A Taste of Jeffrey's Hillside Café
Yes, there really is a Jeffrey at Jeffrey's Hillside Café, as in Jeffrey Madura, who built a notable career as executive chef at John Ash & Company in Santa Rosa. After two decades there – and appearances at the renowned James Beard House in New York City and the Ahwahnee Hotel in Yosemite – he struck out on his own, to open this Santa Rosa treasure.
Debuted in 2009, the eatery was an instant success, and to this day, reservations are must on weekends for the brunch-only service. Weekday meals often require a wait, too, for the breakfast- and lunch-only service.
The look: Set at the Hillside Inn east of Farmers Lane off Highway 12, it's easy for newbies to miss the hidden parking lot. But it's worth seeking out, for the classy coffee shop that's sparkling clean, cozy with booths, table and counter seating, and a partially open kitchen so you can watch the always-bustling action.
Tables are close-set and often pushed together, so you'll likely share space with other parties. And yes, the room gets loud, so plan on leaning in to your companions. But that's part of the fun.
To eat: Even before my breakfast date and I were halfway through our plates, we admitted we were contemplating naps. Portions are huge, calorie concerns are tossed away, and delicious flavors encourage us to eat more than we really should at one sitting.
Beyond three egg omelets on platters mounded with roasted chunk potatoes and two pieces of toast, there are belly-fillers like sticky bun French toast with pecans, brown sugar and cream plus a side of fresh fruit ($11.25), banana pancakes smothered in housemade huckleberry syrup alongside two eggs and applewood smoked bacon ($13.25), and a hefty chicken fried steak with country potatoes, two eggs, thick, rich country gravy and toast ($13.50).
If you're lucky, meanwhile, the daily specials will include the California Benedict of English muffins piled in smoked lox, avocado, tomato, poached eggs and champagne Hollandaise ($18). It's so rich, and so silky.
My friend barely made a dent in her Joe's Special, the classic (joyfully grease-free) combo in a mountain of eggs scrambled with sautéed ground beef, spinach, mushrooms, green onions and tomato, under a mantle of Asiago cheese, rounded out with country potatoes and her choice of rye toast ($13.75). But that's what leftover boxes are for, and she made a fine dinner of it later.

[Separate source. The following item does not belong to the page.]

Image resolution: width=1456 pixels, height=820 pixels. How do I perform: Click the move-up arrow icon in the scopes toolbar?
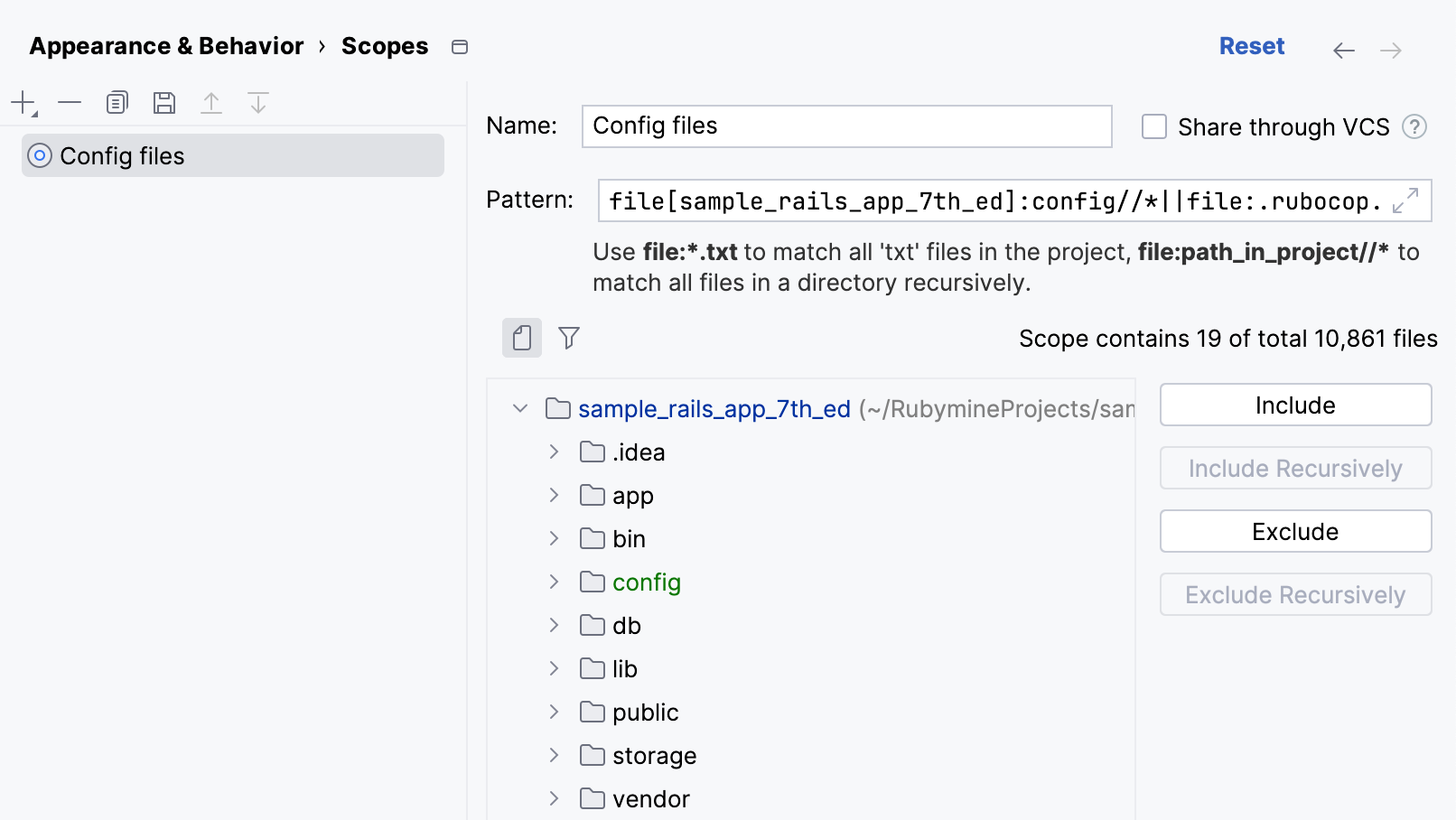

Some of the dishes are bit lighter, such as the chilaquiles ($13) I savored. A nest of crisp-fried tortilla strips are softened in tangy salsa verde, then crowned in two eggs any style (my sunny side-ups were perfectly cooked, to lacy firm whites and runny gold yolk), pepper jack, feta, onions, sliced avocado and sour cream, with a side bowl of black beans tossed with crunchy veggies in broth. Here's where the chef really shines; it's one of the best versions I've ever had.
Lunch is equally popular, beginning with the luscious Sonoma onion soup stocked with toasted croutons and a cap of Gruyere ($8). Many of the breakfast entrees are available, too, but this is a good time to zero in on signatures like the juicy half pound cheeseburgers with fistfuls of crisp golden fries ($13.75-$14), or a first rate tuna melt finished with tomatoes, onions, cheddar and tartar sauce on focaccia, served with fries ($13.25).
I also love the really good Reuben, crafted with Zoe's pastrami, housemade sauerkraut, mustard, Russian dressing and Gruyere on light rye with a side of fries ($12.75). Like all the dishes here, it's a beloved classic treated with extra care.
To note: The crowd runs all ages, but the restaurant is extra friendly for ADA guests, including some tables specifically adapted for wheelchairs.
Dessert: It's totally got to be the banana split, served the real way buried in chocolate sauce, caramel and whipped cream ($5.95).
Details: 2901 Fourth Street, Santa Rosa, 707-546-6317.